Exigia-se mudança de retórica. Enfim, a crise não tinha sido injusta connosco. Imperativos de igualdade: se tinha aterrado em todos os lugares, por que haveríamos dela ser marginalizados? Afinal, a crise tinha entrado cá, mesmo sem ter sido convidada. Eis a esquizofrénica crise. Que confusão que deve ter percorrido as cabeças do cidadão comum, o cidadão que nada percebe de economia e que vai no engodo da distorcida mensagem política. De repente, deixámos de ser o oásis por decreto e engrossámos o lodaçal da estagnação, com as estatísticas desactualizadas a uma velocidade vertiginosa: menor crescimento, ao início ainda escassamente positivo, depois negativo e depressa ainda mais negativo; a produção a cair a pique, porque as pessoas foram forçadas a contrair o consumo; as exportações em forte queda; e a conjugação destes efeitos a confluir no fantasma do desemprego que assola a vida de mais e mais gente, com todos a olharmos para o lado para ver quem é o próximo a ir para as filas do instituto de emprego (que, sinais do tempo, devia ser rebaptizado: instituto de desemprego).
Se não é através do optimismo desarmante dos que confiam que a crise há-de ter um rescaldo bom, onde está o efeito pedagógico? De uma certa maneira, no lado psicológico da crise. Há quem reitere que as crises só o são porque se agrava a espiral de efeitos psicológicos adversos. Não concordo com a ideia. As crises têm causas reais, como é o caso da actual. Essas causas têm consequências, uma das quais é o clima negativo, a confiança a bater no fundo e a levantar a visibilidade da psicologia de braço dado com a economia. Os diligentes governantes, por fim convencidos que a crise nos acolheu no seu regaço, andam por aí a fazer o papel de choramingas, a confissão mais admirável de impotência de gente que governa que me é dado lembrar.

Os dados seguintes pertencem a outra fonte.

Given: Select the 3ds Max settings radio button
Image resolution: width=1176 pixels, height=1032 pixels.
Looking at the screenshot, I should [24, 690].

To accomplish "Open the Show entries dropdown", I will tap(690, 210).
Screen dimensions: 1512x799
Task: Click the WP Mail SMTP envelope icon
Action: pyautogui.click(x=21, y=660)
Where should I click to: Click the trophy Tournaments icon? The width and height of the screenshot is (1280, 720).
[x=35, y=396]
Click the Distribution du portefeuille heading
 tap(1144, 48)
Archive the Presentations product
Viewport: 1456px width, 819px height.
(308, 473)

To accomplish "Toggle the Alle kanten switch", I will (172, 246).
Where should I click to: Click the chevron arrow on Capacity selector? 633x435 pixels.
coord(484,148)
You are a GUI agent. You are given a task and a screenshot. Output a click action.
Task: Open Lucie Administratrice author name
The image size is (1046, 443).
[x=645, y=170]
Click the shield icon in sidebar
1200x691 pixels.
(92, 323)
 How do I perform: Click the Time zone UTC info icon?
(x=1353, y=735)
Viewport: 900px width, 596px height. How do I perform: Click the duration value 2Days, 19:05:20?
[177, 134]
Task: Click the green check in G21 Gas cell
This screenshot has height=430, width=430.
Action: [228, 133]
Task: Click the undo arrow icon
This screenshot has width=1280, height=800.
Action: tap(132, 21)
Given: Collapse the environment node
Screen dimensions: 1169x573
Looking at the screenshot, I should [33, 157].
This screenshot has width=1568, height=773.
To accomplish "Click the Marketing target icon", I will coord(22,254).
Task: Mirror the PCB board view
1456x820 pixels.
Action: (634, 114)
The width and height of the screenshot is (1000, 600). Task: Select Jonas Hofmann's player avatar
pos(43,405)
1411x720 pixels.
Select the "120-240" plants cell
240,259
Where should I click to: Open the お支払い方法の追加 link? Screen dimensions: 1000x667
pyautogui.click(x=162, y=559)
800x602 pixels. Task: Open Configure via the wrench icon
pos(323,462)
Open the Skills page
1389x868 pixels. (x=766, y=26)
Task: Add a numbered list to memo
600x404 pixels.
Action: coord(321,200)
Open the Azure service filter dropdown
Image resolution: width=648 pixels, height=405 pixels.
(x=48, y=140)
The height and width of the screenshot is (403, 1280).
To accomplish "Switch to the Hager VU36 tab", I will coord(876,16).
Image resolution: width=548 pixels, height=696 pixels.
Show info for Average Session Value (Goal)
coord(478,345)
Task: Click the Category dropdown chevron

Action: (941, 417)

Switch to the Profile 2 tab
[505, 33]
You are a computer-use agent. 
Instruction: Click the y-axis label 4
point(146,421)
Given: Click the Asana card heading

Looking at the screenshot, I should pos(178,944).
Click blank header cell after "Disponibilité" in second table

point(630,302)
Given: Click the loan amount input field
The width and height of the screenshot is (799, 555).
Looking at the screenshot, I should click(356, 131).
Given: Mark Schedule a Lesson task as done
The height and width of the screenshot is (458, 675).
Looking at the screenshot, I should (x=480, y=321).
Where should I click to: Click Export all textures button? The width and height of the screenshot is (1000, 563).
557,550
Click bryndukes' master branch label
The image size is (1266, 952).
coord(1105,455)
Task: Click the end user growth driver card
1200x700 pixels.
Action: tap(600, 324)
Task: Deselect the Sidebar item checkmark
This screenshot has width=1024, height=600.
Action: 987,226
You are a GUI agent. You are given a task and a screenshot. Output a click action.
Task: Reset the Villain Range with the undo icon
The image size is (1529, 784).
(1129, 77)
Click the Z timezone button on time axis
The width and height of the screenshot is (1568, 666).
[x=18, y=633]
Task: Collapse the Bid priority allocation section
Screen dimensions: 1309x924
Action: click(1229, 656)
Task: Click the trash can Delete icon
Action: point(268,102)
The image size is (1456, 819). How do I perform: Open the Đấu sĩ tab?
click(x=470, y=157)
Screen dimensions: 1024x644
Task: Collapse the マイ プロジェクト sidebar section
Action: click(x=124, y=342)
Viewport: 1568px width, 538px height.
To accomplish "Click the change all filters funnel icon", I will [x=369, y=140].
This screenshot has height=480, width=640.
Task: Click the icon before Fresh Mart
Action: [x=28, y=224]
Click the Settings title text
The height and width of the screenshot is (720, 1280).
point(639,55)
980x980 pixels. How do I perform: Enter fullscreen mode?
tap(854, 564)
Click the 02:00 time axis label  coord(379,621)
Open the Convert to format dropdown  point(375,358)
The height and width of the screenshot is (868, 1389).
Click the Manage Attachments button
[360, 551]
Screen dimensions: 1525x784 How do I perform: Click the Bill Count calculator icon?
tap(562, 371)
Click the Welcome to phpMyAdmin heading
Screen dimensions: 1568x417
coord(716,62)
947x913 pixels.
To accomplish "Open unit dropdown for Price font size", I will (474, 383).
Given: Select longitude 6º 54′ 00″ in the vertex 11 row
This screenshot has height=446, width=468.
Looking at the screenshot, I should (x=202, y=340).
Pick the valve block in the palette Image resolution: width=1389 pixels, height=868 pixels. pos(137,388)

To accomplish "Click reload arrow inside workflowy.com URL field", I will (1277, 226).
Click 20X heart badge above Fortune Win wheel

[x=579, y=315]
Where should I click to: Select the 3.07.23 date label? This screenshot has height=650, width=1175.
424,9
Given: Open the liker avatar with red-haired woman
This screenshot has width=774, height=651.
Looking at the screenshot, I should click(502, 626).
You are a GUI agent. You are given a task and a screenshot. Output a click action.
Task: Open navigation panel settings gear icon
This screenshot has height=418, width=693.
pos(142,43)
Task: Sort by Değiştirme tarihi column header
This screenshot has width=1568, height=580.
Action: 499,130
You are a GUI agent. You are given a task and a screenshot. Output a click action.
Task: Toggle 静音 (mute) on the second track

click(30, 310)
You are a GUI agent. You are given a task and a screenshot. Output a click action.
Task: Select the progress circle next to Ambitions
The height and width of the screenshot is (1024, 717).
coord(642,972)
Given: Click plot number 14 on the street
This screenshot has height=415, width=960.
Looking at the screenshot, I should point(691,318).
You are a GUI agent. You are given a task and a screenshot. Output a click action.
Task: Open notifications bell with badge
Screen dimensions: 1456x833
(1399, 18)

O ministro das finanças (que azar para a carreira ter-lhe calhado em sorte ter sido ministro logo em conjuntura tão desfavorável…) ensinava, numa reunião de militantes do partido da rosa lá para os Algarves: não há GPS que consiga dizer por onde deve ir a economia diante dos efeitos avassaladores e incertos da crise. Acabou a choramingar-se desta maneira: só nos resta a orientação pelas estrelas, mas as nuvens são tão densas que nem as estrelas conseguimos ver. Foi pena que não tivesse concluído o raciocínio como a coerência exigia: encerrávamos o ministério das finanças enquanto durasse a crise, por manifesta impotência dos seus ocupantes.
Há quem seja mais optimista e tente iludir pessoas e empresas. O governador do Banco de Portugal, em mais um frete político aos camaradas de partido, encarregou-se de manipular a psicologia. O raciocínio é brilhante: como as taxas de juro estão mais baixas, os empréstimos à habitação são menos onerosos; a gasolina está mais barata; há muitos produtos que estão mais baratos; a inflação é quase zero, o que significa que os preços não vão subir; em contrapartida, os salários vão aumentar. Tudo isto conjugado dá, nas contas de constância personagem, um excedente de 1,1% no rendimento das famílias. Toca a gastar, ó gentes, que cresceu o dinheiro na vossa algibeira.
Eis o efeito pedagógico: inusitada, diria em rigor, esquizofrénica crise: está tudo mal, mal como nunca se terá visto dantes, mas estaremos todos melhor. Se calhar, a crise bateu à porta errada.